Postoperative cell salvage
Postoperative cell salvage (PCS) involves the collection of blood from surgical drains followed by reinfusion with or without processing. The blood recovered is dilute, partially haemolysed and defibrinogenated and contains high levels of cytokines unless washed. There is a clear advantage in terms of enhanced recovery following knee replacement and it may be that cellular activation and enhanced nitric oxide levels during nonwashed PCS are a positive contributory factor in boosting immunity . Randomized trials comparing washed and nonwashed PCS with allogeneic blood are awaited. If the collected wound drainage blood is simply reinfused, some centres limit the quantity reinfused. Others recommend that all blood is washed and resuspended in saline. This can be done either with the apheresis machines used in the main theatre suite or with the newer and more compact processing machines that wash collected blood by the patient's bedside.
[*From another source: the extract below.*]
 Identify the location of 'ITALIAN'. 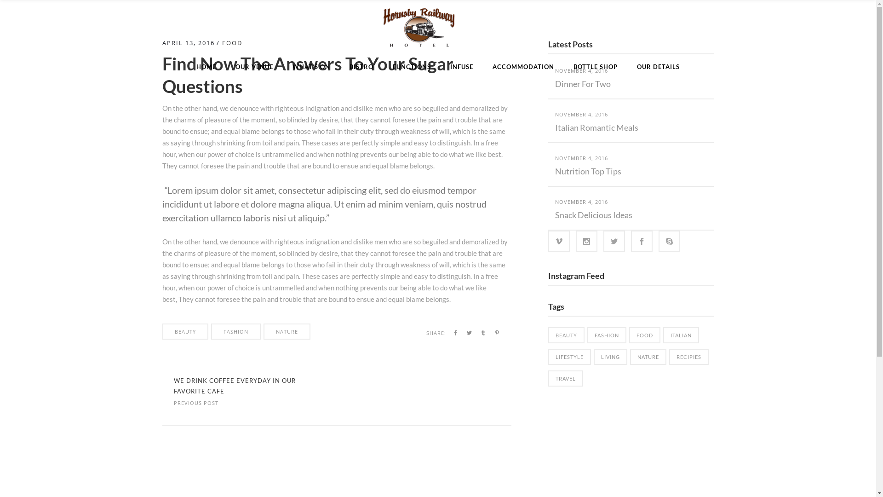
(681, 335).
The current state of the art in postoperative drainage centres on audits to look at the precise volumes reinfused and its cost effectiveness as a blood sparing technique.
1. Autologous transfusion should be considered as part of a total quality management strategy for minimizing the risk associated with transfusion for all patients having surgery.
2. Planning and appropriate treatment in advance of or during surgery can reduce transfusion requirements.
3. An audit of ICS and PCS activity can give useful local data and inform clinicians about indicated surgical cases.
4. Before transfusing a patient always consider the strict clinical indications and how many allogeneic units are required.
5. ICS and PCS are the most effective methods of autologous transfusion.
6. The reinfused red cells are capable of carrying oxygen immediately to the tissues.